'Data is the new oil': Your personal information is now the world's most valuable commodity Huge amounts of data are controlled by just 5 global mega-corporations that are bigger than most governments

in #news7 years ago

From CBC

There was a time that oil companies ruled the globe, but "black gold" is no longer the world's most valuable resource — it's been surpassed by data.

The five most valuable companies in the world today — Apple, Amazon, Facebook, Microsoft and Google's parent company Alphabet — have commodified data and taken over their respective sectors.

"Data is clearly the new oil," says Jonathan Taplin, director emeritus of the USC Annenberg Innovation Lab and the author of Move Fast and Break Things: How Google, Facebook and Amazon Cornered Culture and Undermined Democracy.

But with that domination comes responsibility — and jurisdictions are struggling with how to contain, regulate and protect all those ones and zeros.

For instance, Google holds an 81 per cent share of search, according to data metrics site Net Market Share.

By comparison, even at its height, Standard Oil only had a 79 per cent share of the American market before antitrust regulators stepped in, Taplin says.

Selling access

What "the big five" are selling — or not selling, as in the case of free services like Google or Facebook — is access. As we use their platforms, the corporate giants are collecting information about every aspect of our lives, our behaviour and our decision-making. All of that data gives them tremendous power. And that power begets more power, and more profit.

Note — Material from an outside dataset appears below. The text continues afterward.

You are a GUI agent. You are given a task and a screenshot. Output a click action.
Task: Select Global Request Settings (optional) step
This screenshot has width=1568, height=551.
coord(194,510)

On one hand, the data can be used to make their tools and services better, which is good for consumers. These companies are able to learn what we want based on the way we use their products, and can adjust them in response to those needs.

"It enables certain companies with orders of magnitude more surveillance capacity than rivals to develop a 360-degree view of the strengths and vulnerabilities of their suppliers, competitors and customers," says Frank Pasquale, professor of law at the University of Maryland and author of Black Box Society.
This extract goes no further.